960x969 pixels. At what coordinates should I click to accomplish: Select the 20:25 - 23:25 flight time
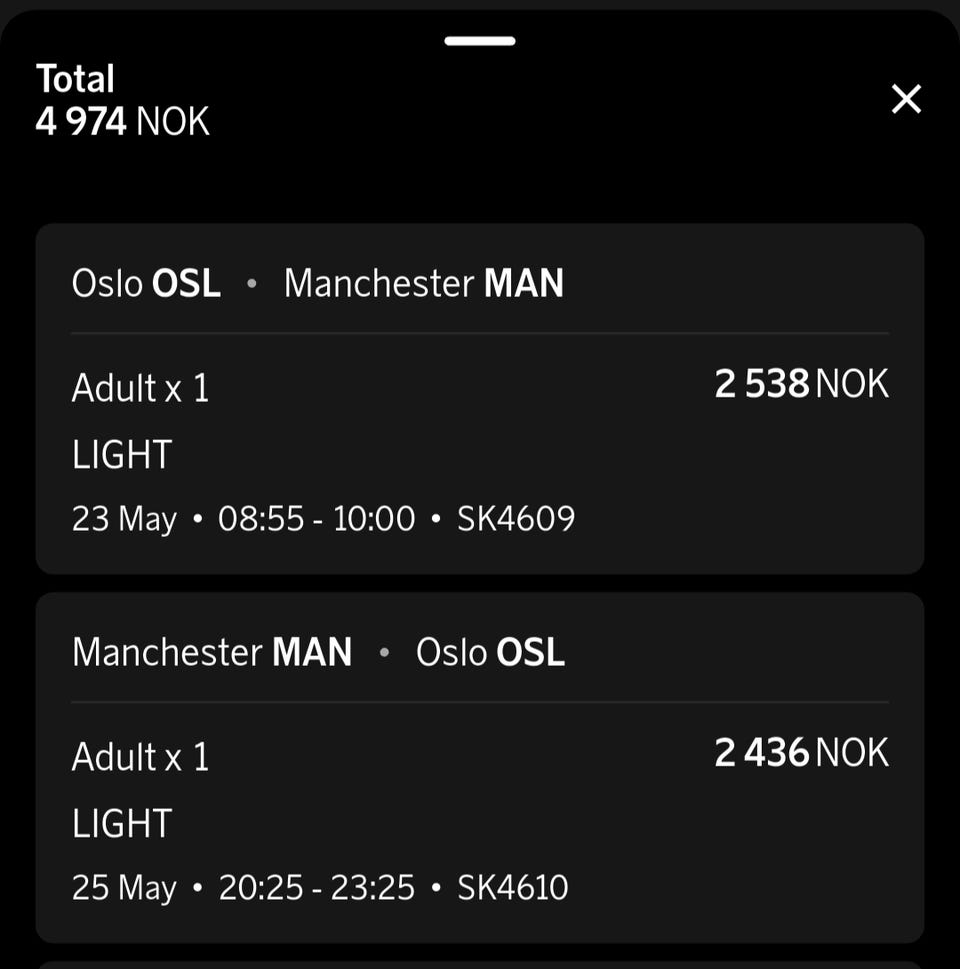(x=316, y=888)
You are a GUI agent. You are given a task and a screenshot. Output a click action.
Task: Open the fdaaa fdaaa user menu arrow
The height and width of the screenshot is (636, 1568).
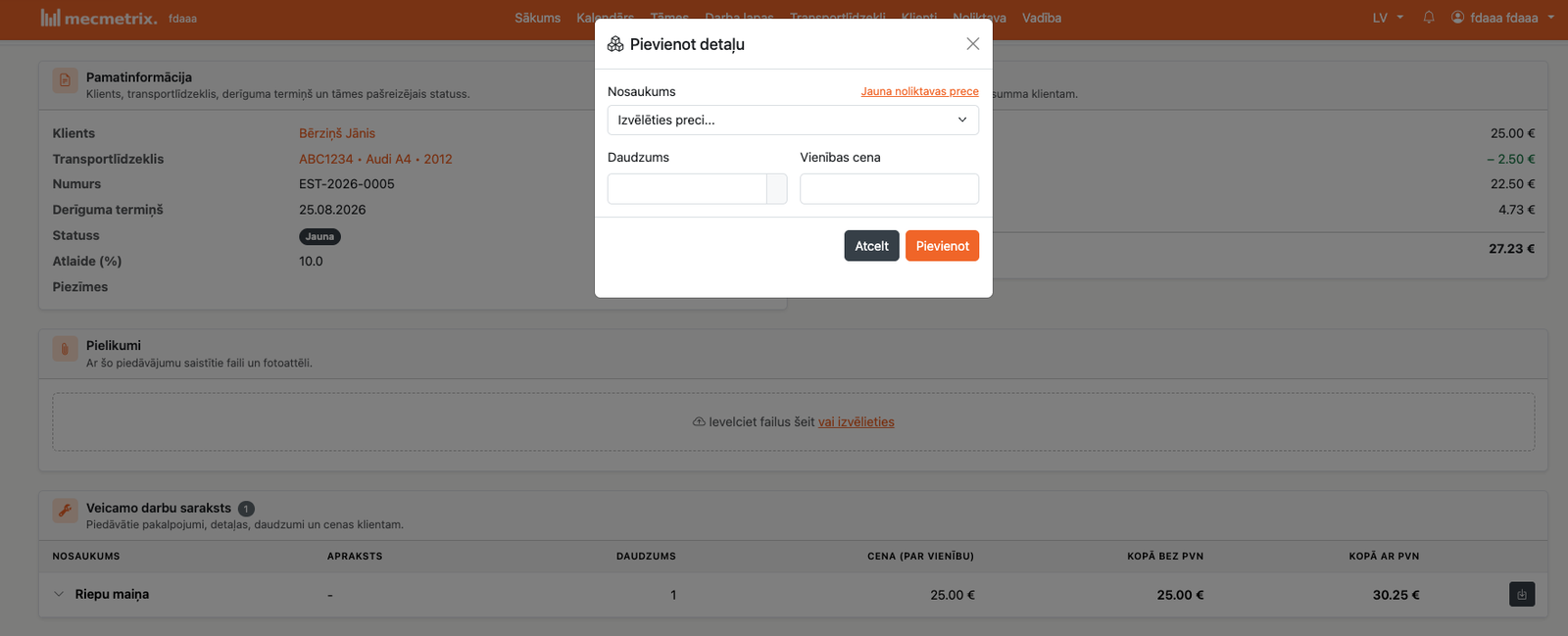[1550, 18]
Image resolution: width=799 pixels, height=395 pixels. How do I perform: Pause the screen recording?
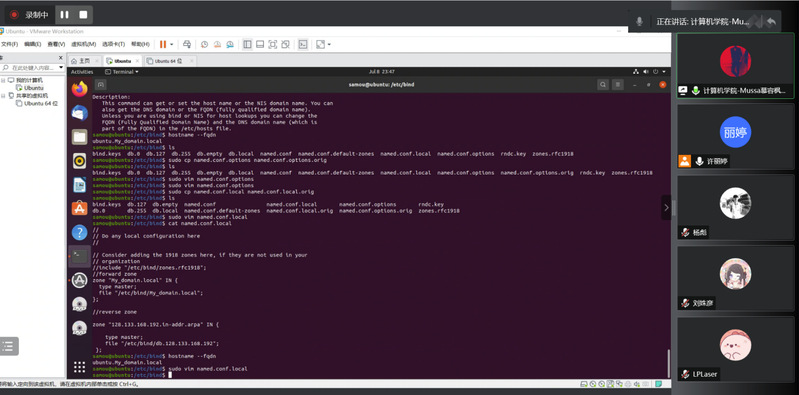64,15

● ● ● ● ●

WHAT THE TASK REQUIRES: Write out the listing above in full, word for word, with no pictures.

TASK OUTPUT:
960x969 pixels. At what coordinates should I click to accomplish: Select the 20:25 - 23:25 flight time
(x=316, y=888)
You are a GUI agent. You are given a task and a screenshot. Output a click action.
Task: Open the fdaaa fdaaa user menu arrow
The height and width of the screenshot is (636, 1568).
[1550, 18]
Image resolution: width=799 pixels, height=395 pixels. How do I perform: Pause the screen recording?
64,15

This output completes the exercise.